The intent of this blog is to discuss the Medical Device Excise Tax’s effect on the industry, and ask the questions which I can’t answer. This is obviously an issue all of us in the industry are aware of, and I hope that I at least provide some information that may be new to you, or that you haven’t necessarily considered within the context of the arguments about the tax.
The medical device tax places a 2.3% excise tax on the sales, not profits, of medical device companies. This tax will lead to an additional ~$30 Billion in cost to the med device industry over the next 10 years, but that really isn’t the problem. That ~$30B is earmarked for funding the Affordable Care Act, which will lead to more insured people, generating a larger patient base.
Theoretically, even though the tax will have a major negative initial impact on Medical Device companies, it will end up generating more business, due to the increased patient population having access to healthcare, and having procedures which require the use of medical devices. However, that is not likely to happen. 80% of the people who will benefit from the Affordable Care Act are under the age of 45. The vast majority of people who need procedures involving medical devices are over the age of 60, and are already covered through existing government backed or funded programs. There will definitely be some level of uptick in surgery volumes, will not come close to generating profits of $30 Billion to offset the costs of the new tax.

- - - - - - -

What is being asked: Carry on the blog post about the medical device excise tax from the point where it stops.

Stored dataset items:

- - - - - - -

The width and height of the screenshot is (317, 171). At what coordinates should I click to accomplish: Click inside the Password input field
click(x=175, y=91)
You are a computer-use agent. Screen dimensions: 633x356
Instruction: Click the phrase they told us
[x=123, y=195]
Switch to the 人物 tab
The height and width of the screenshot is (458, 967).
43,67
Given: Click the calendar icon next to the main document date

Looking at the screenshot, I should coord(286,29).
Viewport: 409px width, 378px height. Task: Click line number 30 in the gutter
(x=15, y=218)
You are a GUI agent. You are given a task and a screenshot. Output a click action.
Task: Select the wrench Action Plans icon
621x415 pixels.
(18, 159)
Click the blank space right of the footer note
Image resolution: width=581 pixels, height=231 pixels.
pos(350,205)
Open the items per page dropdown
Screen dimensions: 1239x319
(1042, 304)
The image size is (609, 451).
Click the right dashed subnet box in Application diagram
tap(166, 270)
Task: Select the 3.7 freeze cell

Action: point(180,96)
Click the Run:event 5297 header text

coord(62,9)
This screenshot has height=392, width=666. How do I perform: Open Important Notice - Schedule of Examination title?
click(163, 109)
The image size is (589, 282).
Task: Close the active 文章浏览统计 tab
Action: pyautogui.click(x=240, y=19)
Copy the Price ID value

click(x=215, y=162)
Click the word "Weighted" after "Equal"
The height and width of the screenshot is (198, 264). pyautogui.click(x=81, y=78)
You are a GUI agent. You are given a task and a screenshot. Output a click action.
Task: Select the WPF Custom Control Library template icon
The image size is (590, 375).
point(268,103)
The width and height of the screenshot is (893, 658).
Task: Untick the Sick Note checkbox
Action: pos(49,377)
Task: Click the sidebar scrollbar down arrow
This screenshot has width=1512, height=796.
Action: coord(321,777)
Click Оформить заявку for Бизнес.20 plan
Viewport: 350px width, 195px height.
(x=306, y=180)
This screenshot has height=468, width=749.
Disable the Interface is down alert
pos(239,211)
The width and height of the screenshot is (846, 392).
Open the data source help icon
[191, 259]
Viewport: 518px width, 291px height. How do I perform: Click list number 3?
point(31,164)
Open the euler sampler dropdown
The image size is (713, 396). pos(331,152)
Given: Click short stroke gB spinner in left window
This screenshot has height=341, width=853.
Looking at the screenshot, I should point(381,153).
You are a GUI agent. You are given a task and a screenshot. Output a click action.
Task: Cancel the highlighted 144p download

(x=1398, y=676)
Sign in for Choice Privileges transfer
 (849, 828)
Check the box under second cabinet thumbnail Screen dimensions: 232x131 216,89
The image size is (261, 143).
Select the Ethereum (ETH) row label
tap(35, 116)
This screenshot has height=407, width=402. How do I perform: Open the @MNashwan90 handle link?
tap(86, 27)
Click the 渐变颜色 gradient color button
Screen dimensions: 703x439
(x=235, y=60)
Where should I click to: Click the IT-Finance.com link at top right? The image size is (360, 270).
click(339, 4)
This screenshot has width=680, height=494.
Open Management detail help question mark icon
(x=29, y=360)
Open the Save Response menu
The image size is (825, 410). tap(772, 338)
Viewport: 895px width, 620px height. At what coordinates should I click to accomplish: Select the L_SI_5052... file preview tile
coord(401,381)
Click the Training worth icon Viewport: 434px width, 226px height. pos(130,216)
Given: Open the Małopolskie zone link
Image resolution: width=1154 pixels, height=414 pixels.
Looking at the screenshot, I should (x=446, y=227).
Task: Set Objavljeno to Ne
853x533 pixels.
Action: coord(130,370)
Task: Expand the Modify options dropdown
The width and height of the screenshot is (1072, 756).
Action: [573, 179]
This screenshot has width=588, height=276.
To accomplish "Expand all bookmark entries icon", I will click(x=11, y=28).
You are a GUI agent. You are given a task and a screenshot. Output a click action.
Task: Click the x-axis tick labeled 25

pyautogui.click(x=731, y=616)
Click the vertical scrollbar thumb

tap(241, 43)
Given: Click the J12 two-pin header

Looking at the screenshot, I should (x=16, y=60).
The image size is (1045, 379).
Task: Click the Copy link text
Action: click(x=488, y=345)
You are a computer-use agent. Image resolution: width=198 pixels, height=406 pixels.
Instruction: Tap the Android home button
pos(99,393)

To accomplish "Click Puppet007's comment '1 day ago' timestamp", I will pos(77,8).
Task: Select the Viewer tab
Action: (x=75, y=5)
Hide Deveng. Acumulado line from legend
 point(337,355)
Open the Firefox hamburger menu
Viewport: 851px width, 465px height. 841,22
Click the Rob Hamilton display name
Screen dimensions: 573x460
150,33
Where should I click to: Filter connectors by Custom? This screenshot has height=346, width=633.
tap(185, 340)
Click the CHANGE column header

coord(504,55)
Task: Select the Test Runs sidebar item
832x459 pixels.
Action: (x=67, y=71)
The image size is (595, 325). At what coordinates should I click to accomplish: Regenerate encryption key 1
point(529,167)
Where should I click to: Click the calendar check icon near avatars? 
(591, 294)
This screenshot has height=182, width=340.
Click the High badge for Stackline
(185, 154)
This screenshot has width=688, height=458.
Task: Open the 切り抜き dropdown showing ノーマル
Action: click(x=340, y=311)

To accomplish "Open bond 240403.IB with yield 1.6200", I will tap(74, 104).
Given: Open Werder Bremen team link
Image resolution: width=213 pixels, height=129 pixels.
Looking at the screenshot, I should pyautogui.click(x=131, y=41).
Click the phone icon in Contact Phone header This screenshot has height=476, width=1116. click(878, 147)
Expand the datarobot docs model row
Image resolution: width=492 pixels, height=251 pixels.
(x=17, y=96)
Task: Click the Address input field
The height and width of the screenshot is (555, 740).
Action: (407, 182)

- - - - - - -

Reply:
Follow the Money
The medical device industry is incredibly top heavy, meaning the top 5-7 leaders in each vertical own the vast majority of the market. The case can be made that they will bear the largest percentage of the cost, which can be misleading. Many large medical device companies have already eliminated jobs to reduce cost in preparation for the tax. They are Multinational companies that can afford to cut jobs and still operate effectively.
The companies that are truly going to suffer are the start-ups. 80% of Medical device companies have equal to or less the 50 employees. Due to high costs needed to bring a new medical device to market, most of these companies are operating at a loss. But keep in mind, the tax is on sales, not profit. The real cost of the tax is difficult to calculate, because when everything drops to the bottom line, the margins are very thin or nonexistent. These startup companies have to eliminate jobs, and operate in an even more constrained environment then they ever have. Many have folded, and even more aren’t event launching. The number of new start-ups in the industry is at the lowest level that it has been for many years.
So who suffers?
There are two groups that suffer. People Employed by the medical device industry, as there will be less companies in the overall industry pool. Job cuts have already occurred, but there is a longer term issue. There are approximately 2 million people currently working in the medical device industry. Fewer companies will result in fewer jobs, creating greater competition for positions, which results in lower compensation. Remember, there aren’t going to be more surgeries, so the number of jobs isn’t going to increase. The entrepreneurial spirit is being squelched resulting in an industry that will become even more top heavy.
The other group that suffers greatly is patients. Start-ups are the engine that drives innovation in all industries, but specifically in medical device. Less start-ups mean less innovation. Less innovation means less cutting edge options, and major advances in patient care. Keep in mind that the big companies don’t innovate. They protect their products. It is the small companies that bring new technology to the game.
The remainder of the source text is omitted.